Research talk:Automated classification of article importance/Work log/2017-04-20
Thursday, April 20, 2017
editToday I plan to train a new classifier for WPMED, study WikiProject activity in more detail, follow up on some project communication, and start working on global data.
WPMED classifier
editI've gathered new data on the number of inlinks to articles, taking (single) redirects into account. The new dataset also corrects some changes that have been done since my first data gathering, many articles were reassessed either by me or members of WPMED. My data flow also accounts for the Wikidata instances that are to be declared Low-importance (hereby referred to as "Low-importance by default").

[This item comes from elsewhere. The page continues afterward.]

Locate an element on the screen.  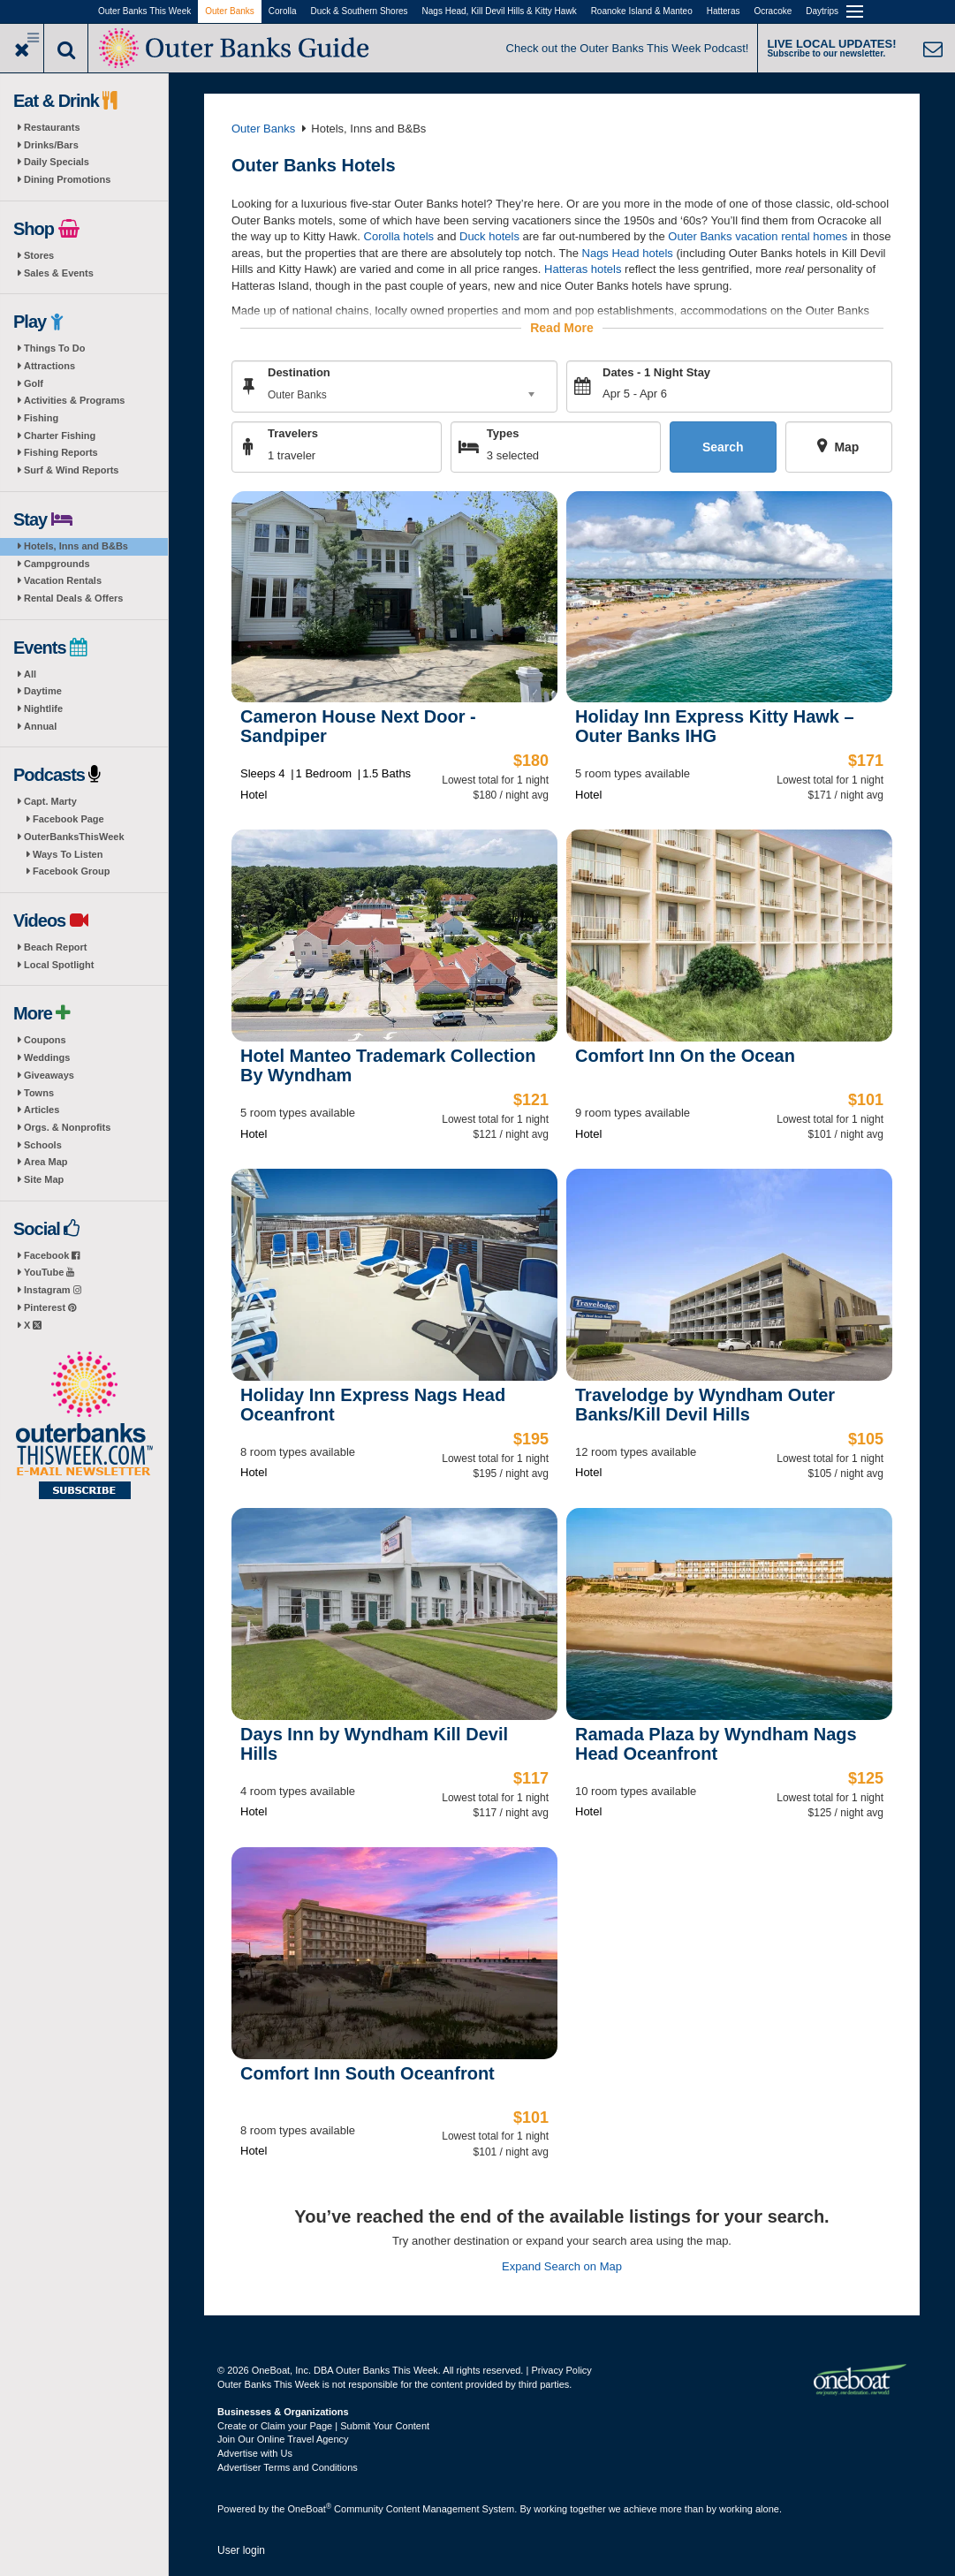
Search is located at coordinates (723, 447).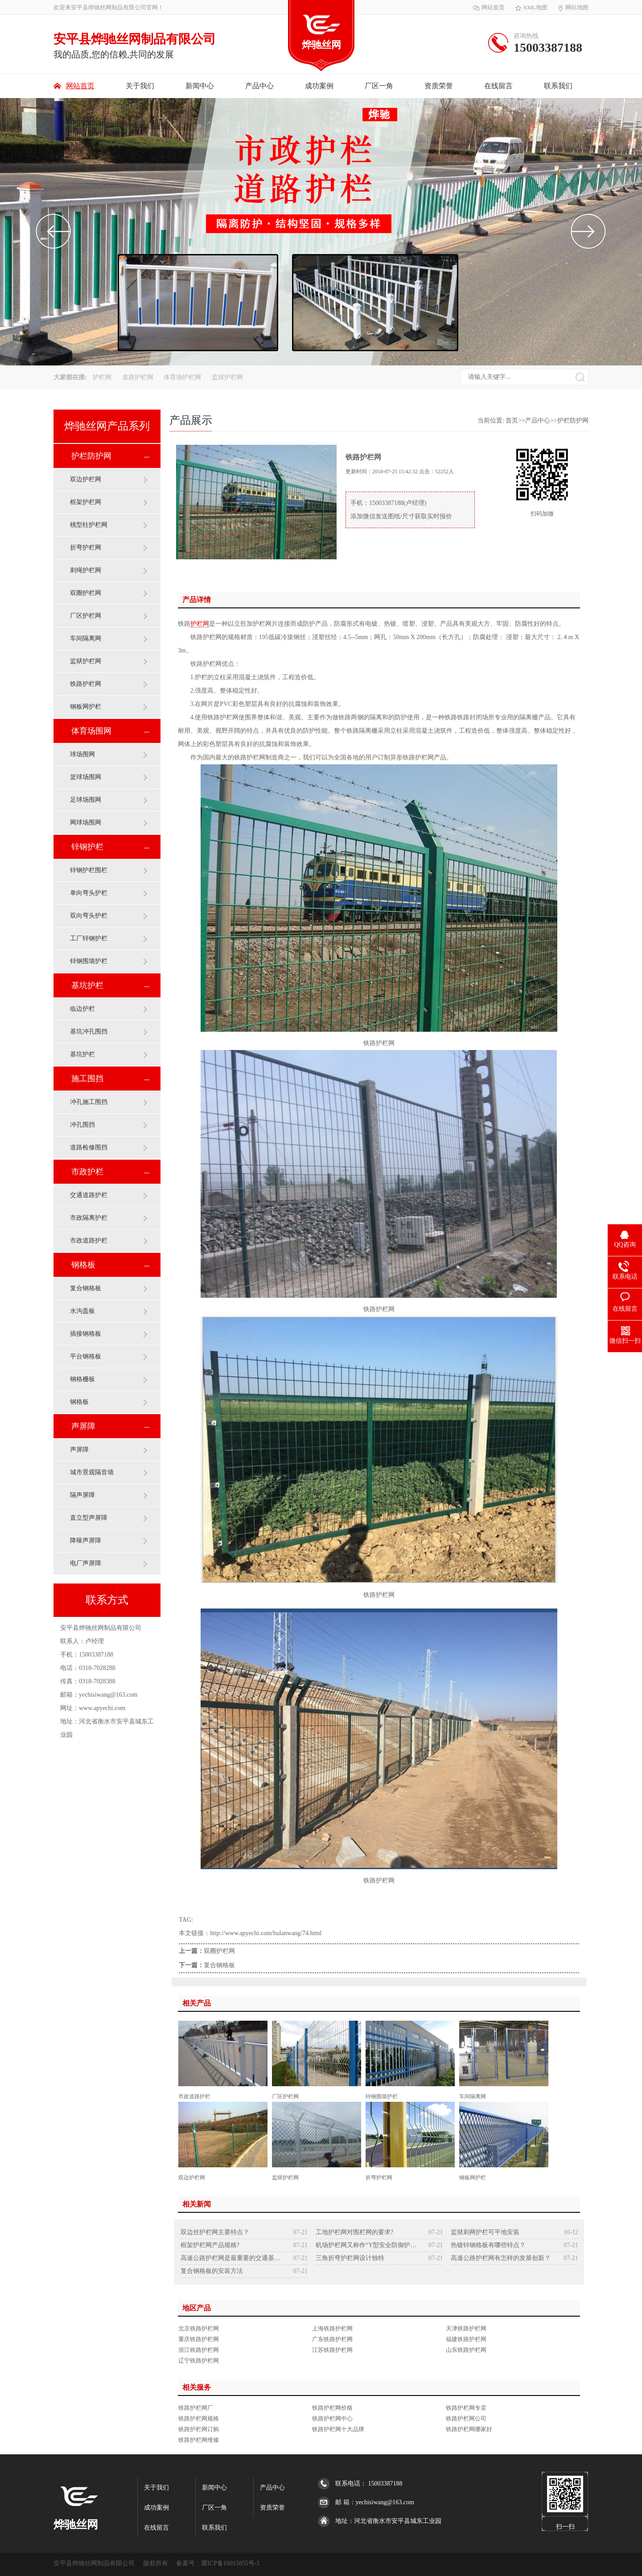 The image size is (642, 2576). What do you see at coordinates (332, 2328) in the screenshot?
I see `上海铁路护栏网` at bounding box center [332, 2328].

I built a 3,600 article training set consisting of a random sample of 90 of the 91 Top-importance articles, 810 synthetic Top-importance samples, and 900 random articles from each of the other three importance categories, with the "Low-importance by default" articles removed. I then trained a GBM classifier using this dataset, finding that it should have a minimum node size of 128, and a forest size of 3,701 trees. Using this model to predict the entire new WPMED dataset gives the following confusion matrix:
Top | High | Mid | Low | Accuracy | |
---|---|---|---|---|---|
Top | 77 | 13 | 1 | 0 | 84.62% |
High | 179 | 584 | 136 | 77 | 59.84% |
Mid | 188 | 1,897 | 4,002 | 2,755 | 45.26% |
Low | 50 | 1,043 | 3,674 | 14,735 | 75.56% |
Average | 65.95% |
The performance of this classifier is much stronger than what we saw a week ago, suggesting that considering redirects in these calculations add a significant amount of signal. Performance takes a solid step forwards for Top- and High-importance articles, and is roughly equal for Low-importance articles. Accuracy for Mid-importance articles is, however, greatly improved, as it doubles.
I manually inspected some of the misclassified articles, and the classifier appears to make reasonably sane predictions. I'll create a table of misclassified examples to discuss with WPMED.
Project Communication
editWe recently announced the project on wiki-research-l, so I've been following up on responses there. Particularly useful was Pine's reply with some pointers to various practices around importance on the English Wikipedia.
I've also responded to a thread on our project's talk page, and gotten in touch with WPMED about the predictions we've made.